|MIT Department: Abdul Latif Jameel Poverty Action Lab
Faculty Mentor: Prof. Benjamin Olken
Undergraduate Institution: The University of Texas at Austin
I am a rising senior from Mexico, majoring in economics and mathematics at the University of Texas at Austin. I am passionate about development, education, and public policy evaluation, and I have a strong sense of social responsibility. One of my main career goals is conducting policy-relevant research that could improve social mobility in Latin America. Before pursuing a Ph.D. in economics, I want to join a predoctoral fellowship program or work at a research center to be better prepared as a researcher. Some of my hobbies include doing zumba, watching anime, hanging out with my friends, and playing basketball!

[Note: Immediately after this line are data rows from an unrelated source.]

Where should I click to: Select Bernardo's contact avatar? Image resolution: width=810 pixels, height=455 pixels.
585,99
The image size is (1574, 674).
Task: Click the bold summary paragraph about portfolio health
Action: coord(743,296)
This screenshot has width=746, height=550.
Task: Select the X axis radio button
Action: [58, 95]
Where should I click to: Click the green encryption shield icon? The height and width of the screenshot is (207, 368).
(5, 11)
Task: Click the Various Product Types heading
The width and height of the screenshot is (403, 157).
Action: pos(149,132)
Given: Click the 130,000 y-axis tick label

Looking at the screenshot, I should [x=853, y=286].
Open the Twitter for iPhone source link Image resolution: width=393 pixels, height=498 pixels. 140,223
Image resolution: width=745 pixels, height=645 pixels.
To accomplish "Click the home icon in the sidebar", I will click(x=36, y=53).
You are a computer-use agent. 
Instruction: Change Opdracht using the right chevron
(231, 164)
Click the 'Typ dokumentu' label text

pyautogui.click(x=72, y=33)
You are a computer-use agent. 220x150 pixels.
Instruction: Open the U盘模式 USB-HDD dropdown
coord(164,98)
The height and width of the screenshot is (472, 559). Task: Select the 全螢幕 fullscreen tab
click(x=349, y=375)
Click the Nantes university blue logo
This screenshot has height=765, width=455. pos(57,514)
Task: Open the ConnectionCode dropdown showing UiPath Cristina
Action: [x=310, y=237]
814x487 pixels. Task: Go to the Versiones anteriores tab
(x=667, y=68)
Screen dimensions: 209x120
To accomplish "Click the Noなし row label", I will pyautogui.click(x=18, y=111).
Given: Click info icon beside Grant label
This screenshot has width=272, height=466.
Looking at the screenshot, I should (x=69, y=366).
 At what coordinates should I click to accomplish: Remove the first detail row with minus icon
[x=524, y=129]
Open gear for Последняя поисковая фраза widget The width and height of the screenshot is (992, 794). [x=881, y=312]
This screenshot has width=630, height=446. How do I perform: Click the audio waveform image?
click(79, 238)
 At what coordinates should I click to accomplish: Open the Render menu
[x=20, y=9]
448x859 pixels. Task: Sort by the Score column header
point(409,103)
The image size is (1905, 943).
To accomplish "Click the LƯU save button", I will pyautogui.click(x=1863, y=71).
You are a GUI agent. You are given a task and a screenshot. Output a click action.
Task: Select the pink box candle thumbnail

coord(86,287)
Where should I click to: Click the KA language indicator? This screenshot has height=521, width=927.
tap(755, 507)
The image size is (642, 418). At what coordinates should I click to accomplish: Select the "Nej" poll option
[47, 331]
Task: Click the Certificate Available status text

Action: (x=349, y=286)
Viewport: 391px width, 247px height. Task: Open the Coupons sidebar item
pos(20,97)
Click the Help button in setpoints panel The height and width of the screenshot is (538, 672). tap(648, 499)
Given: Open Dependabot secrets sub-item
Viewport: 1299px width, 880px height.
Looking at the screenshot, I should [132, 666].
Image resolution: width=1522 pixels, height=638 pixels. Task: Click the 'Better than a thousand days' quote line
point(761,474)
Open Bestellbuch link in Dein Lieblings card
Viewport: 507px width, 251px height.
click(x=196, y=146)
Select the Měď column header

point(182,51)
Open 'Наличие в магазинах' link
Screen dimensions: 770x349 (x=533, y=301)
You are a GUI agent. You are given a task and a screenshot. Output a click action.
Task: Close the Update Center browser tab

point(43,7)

What Makes J-PAL RCTs Datasets Popular?
Ximena Mercado Garcia1, Sarah Kopper2 and Jack Cavanagh2
1Department of Economics and Mathematics, The University of Texas at Austin
2Abdul Latif Jameel Poverty Action Lab, Massachusetts Institute of Technology
Data sharing can be beneficial for the research community, as it allows for data re-use, can help answer questions on external validity and generalizability, and enables the replication and confirmation of results. The Abdul Latif Jameel Poverty Action Lab (J-PAL), a global research center working to reduce poverty by ensuring that policy is informed by scientific evidence, archives datasets and code from randomized controlled trials in the J-PAL Dataverse, its free data repository. J-PAL collects data on downloaders with the purpose of understanding their progress on their goals of democratizing data access and encouraging research transparency and replicability. In order to increase the number of downloads and encourage data publication, we want to understand what makes a dataset popular among downloaders. To do so, we compare the distribution of characteristics of popular datasets with those of all datasets. These characteristics include the income level of the downloaders’ countries, general position of the downloaders, intended use of the datasets, and the sector and region of the research projects. We found that there are no major differences among popular and non-popular datasets. For both, health is the most prominent sector, while South Asia is the region of the projects with more downloads. Likewise, the downloader profiles of popular and non-popular datasets are similar: most datasets in each group are downloaded by graduate students and residents of high-income countries, and are intended for exploratory and replication purposes. These results rule out these features as drivers of popularity, but better data collection and more analysis, such as on dataset documentation, are needed to determine the reasons for download popularity. Understanding this can improve J-PAL’s goal of making research data from randomized evaluations in the social sciences widely available and accessible.